Destacou-se como chargista e cartunista e, em 1925, criou o personagem Juca Pato, que simbolizava o cidadão comum da metrópole, então em ascensão. Nas páginas da Folha da Noite e da Folha da Manhã, jornais do mesmo grupo que mais tarde dariam origem à Folha, publicou mais de mil trabalhos até a sua morte, em 1947.

Em 1929, usou o seu humor ácido para satirizar os tipos com que topava nas ruas São Paulo, entre eles o jornalista. Não poupou esse tipo de profissional, descrito por ele como bajulador dos poderosos (indutriais, políticos, fazendeiros).

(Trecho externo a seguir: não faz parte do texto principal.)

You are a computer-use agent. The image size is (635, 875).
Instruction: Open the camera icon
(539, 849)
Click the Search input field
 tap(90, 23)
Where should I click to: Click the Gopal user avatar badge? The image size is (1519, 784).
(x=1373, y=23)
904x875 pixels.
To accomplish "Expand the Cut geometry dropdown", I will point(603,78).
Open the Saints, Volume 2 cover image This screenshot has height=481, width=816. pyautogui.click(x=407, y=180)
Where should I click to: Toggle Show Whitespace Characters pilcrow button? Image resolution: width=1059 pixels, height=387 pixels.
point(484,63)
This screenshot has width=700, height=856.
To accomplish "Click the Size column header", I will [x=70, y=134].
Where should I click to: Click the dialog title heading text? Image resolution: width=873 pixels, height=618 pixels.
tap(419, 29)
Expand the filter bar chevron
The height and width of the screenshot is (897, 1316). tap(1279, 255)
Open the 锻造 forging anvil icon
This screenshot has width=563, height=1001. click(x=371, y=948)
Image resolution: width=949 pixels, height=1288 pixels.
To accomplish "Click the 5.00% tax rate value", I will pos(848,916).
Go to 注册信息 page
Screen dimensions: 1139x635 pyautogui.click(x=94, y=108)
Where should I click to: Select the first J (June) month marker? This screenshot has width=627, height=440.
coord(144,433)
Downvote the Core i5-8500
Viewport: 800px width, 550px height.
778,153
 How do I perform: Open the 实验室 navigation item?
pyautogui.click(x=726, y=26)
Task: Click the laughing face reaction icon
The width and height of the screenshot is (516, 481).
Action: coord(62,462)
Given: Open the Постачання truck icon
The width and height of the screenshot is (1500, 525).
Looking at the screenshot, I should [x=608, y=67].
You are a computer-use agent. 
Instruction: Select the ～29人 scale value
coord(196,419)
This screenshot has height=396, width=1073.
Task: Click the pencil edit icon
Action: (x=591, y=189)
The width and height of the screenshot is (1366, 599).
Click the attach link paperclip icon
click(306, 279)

Leia a seguir o texto completo, parte da seção 105 Colunas de Grande Repercussão, que relembra crônicas que fizeram história na Folha. A iniciativa integra as comemorações dos 105 anos do jornal, em fevereiro de 2026.

Tipos de São Paulo: O jornalista (30/6/1929)

Pince-nez, charuto, flor à lapela, pasta sob o braço.

Atitude soberba. Ar imponente.

Lugares em que é encontrado: Secretaria da Fazenda, casas bancárias, agências de publicidade, escritórios importantes.

Diretor de jornal ou de revista.

Jornal ou revista que ninguém jamais viu fora dos lugares que ele frequenta.

Isso, contudo, não impede que o seu órgão de publicidade e de opinião conte já muitos anos de vida, graças à orientação conservadora que ele lhe imprime.

É jornalista amigo da ordem e das instituições.

Patriota como os que mais o sejam. Defensor impertérrito da lei, escudo do regime, guarda da legalidade.

O seu jornal só se publica em edições especiais e números comemorativos. É a homenagem do patriota aos heróis anônimos e aos feitos altiloquentes.

Quando o presidente do Estado apresenta ao Congresso sua mensagem, o jornalista abnegado tem seus dias de labor intenso.

Nessas ocasiões, vemo-lo andar de um lado para o outro, já agora dentro de um fraque austero. E, dias depois, seu jornal “circula” com 200 páginas, onde o presidente nos aparece em várias poses, com os secretários, e os secretários dos secretários, e os auxiliares, e os contínuos…

Quando um grande industrial faz anos, o jornal “circula” novamente, com outras tantas páginas, cheias do industrial, da infância do industrial, da vida do industrial, das fábricas do industrial…

Pelo Natal há um número comemorativo, “de 800 páginas”, número que é o pavor dos comerciantes.

No 7 de Setembro, no 15 de Novembro, mais números comemorativos.

Um dia o jornalista some. A Secretaria da Fazenda respira. Os industriais desafogam-se.

Mas ele retorna.

Dois meses de interior, apenas.

Ele retorna e recomeçam os “números especiais”, mas agora com outro aspecto, com outros títulos, clichês diferentes, palavras novas que dizem assim: “Ribeirão Preto é o orgulho de São Paulo, graças à sua administração honesta e formidável”, etc. etc.

Ou então:

“Uma fazenda que é uma glória para o país…”

Ou ainda:

“Mirem-se na vida honrada, profícua, imácula deste fazendeiro-bandeirante!!!”

Eu admiro o “jornalista”.

É uma figura interessante da cidade, com uma alma tão pura e ingênua, tão desprendida e abnegada, que gasta 200 páginas de papel para, em todas elas, elogiar uma porção de gente.

O jornal sai sem anúncios; o jornal não tem venda avulsa; a tipografia reclama 50 mil réis por página.

Pois ele afronta tudo, vence todos os obstáculos, sua, sacrifica-se e tira o jornal, apenas para dizer, por exemplo, que o coronel Fidêncio é um homem dinâmico e formidável!

Pudesse a pátria contar com 300 varões como tu, jornalista de Plutarco!